U.S. District Judge Leonie Brinkema in Alexandria said there are "just enough" differences between the by the government and a similar ongoing case in New York to justify keeping the case in Virginia.

"Put your running shoes on," Brinkema said, noting that she plans to move the case forward quickly.

The decision is an early win for the Justice Department, which sued Google in January over its alleged illegal monopolization of the digital advertising market.

Google's lawyers argued that the case, which calls for the break up of the search giant's ad-technology business, would be better suited to New York so lawyers could "coordinate" with a separate consolidated lawsuit there that also focuses on Google's power over the ad tech ecosystem. Those consolidated cases include dozens of private lawsuits against the tech giant as well as a case led by state attorneys general.

"While we wanted to transfer this case to be efficiently heard alongside other overlapping matters in New York, we'll continue to set the record straight and show how we compete fairly in a highly dynamic and crowded industry," Julie Tarallo McAlister, a Google spokeswoman, said in a statement.

The cases are similar, but the Justice Department's lawyers argued that moving the case from the Eastern District of Virginia to the Southern District of New York would delay the litigation for years.

"The need for swift action is particularly pronounced in this case given the pace of change in technology and the dynamic nature of Google's anticompetitive conduct across the ad tech industry," Justice Department lawyers said in their brief, which they filed alongside the eight other states that joined the department's case against Google last year.

The Justice Department's case against Google marks the Biden administration's first major case challenging the power of one of the nation's largest tech companies.
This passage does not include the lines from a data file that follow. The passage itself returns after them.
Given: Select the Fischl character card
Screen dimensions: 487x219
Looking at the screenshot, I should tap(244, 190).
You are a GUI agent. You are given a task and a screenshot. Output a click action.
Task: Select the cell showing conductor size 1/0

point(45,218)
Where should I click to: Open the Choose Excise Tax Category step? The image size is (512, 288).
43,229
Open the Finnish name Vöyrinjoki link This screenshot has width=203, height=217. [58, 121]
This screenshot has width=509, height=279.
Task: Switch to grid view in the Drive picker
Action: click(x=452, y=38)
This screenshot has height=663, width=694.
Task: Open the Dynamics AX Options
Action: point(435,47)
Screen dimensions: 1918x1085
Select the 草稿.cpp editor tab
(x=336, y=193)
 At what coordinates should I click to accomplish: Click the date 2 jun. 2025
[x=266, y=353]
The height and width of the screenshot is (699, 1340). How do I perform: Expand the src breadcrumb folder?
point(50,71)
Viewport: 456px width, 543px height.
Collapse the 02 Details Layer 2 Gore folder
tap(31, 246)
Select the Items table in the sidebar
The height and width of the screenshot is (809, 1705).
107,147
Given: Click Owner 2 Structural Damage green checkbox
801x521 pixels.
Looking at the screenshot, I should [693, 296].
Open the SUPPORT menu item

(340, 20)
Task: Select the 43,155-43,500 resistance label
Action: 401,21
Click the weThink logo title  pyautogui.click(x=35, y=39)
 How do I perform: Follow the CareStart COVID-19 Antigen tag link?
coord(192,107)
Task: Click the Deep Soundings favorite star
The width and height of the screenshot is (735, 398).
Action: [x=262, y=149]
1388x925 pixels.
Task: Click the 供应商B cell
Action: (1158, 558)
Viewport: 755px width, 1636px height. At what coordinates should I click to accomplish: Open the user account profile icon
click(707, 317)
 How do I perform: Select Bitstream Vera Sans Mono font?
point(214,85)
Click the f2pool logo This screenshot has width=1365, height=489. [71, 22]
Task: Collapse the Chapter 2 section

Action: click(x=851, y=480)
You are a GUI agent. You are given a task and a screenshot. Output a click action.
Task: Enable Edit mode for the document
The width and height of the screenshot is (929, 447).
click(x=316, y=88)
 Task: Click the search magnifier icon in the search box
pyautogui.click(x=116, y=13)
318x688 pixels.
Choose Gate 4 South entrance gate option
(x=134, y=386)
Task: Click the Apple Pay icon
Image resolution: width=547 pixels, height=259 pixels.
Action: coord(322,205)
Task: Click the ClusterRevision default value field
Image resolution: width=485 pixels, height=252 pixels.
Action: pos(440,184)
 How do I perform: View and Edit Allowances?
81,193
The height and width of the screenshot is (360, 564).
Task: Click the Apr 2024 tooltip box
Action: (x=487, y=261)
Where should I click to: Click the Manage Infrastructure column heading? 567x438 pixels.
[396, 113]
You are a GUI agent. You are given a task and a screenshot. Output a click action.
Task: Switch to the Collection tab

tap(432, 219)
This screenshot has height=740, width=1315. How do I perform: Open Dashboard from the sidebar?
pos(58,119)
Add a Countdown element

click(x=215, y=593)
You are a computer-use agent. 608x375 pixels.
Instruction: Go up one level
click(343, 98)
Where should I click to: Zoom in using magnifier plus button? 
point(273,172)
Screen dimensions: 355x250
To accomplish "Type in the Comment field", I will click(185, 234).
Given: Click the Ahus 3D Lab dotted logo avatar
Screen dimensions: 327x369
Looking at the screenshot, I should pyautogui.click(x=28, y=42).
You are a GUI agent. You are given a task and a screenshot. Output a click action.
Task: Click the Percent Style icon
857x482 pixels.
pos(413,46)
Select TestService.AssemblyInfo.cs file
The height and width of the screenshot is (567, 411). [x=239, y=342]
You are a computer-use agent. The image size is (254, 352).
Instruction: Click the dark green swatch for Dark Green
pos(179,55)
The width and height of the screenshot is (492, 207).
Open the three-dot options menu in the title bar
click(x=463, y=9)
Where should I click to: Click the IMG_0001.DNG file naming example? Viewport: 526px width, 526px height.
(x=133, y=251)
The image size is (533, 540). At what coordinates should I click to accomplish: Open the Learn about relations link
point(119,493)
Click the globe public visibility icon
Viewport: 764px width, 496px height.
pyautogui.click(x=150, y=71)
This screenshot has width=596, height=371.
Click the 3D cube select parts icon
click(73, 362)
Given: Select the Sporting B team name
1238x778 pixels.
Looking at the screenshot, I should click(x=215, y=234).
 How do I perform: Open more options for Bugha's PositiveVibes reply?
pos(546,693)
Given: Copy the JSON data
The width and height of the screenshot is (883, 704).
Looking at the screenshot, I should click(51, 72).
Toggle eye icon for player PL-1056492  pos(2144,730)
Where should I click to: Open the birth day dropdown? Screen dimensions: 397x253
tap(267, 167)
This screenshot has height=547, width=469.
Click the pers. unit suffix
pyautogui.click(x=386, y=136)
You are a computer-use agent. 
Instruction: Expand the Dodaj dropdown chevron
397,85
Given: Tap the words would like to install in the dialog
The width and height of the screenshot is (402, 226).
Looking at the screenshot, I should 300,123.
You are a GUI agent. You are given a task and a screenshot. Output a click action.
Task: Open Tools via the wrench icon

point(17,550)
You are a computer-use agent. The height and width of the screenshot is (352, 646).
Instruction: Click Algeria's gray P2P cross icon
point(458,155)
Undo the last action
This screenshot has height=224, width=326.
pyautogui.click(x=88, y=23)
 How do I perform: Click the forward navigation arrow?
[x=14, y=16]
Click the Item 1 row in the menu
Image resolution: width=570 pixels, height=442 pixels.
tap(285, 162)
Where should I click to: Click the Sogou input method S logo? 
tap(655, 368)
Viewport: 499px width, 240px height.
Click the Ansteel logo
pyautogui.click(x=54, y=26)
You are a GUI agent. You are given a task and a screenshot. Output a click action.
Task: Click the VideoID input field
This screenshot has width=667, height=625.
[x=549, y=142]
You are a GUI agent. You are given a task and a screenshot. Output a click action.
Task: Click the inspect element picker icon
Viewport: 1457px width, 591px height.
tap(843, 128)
It stems from a probe that began under former President Donald Trump.

Google is the dominant player in the lucrative U.S. digital-ad market, which brings in billions of dollars per year for the company. Globally, Google earned $168 billion in ad revenue in 2022. This year, Google's U.S. revenue alone is projected to reach $73.8 billion.

The Justice Department strategically chose the Eastern District of Virginia to handle the case because its court system is known for handling intricate business cases more quickly than other courts. The local rules are designed to expedite the process.

The government also argued the case should also remain in Virginia because the commonwealth's attorney general joined the Justice Department's case. Some of the allegations in the case also relate to the Department of Defense, which is headquartered in Virginia.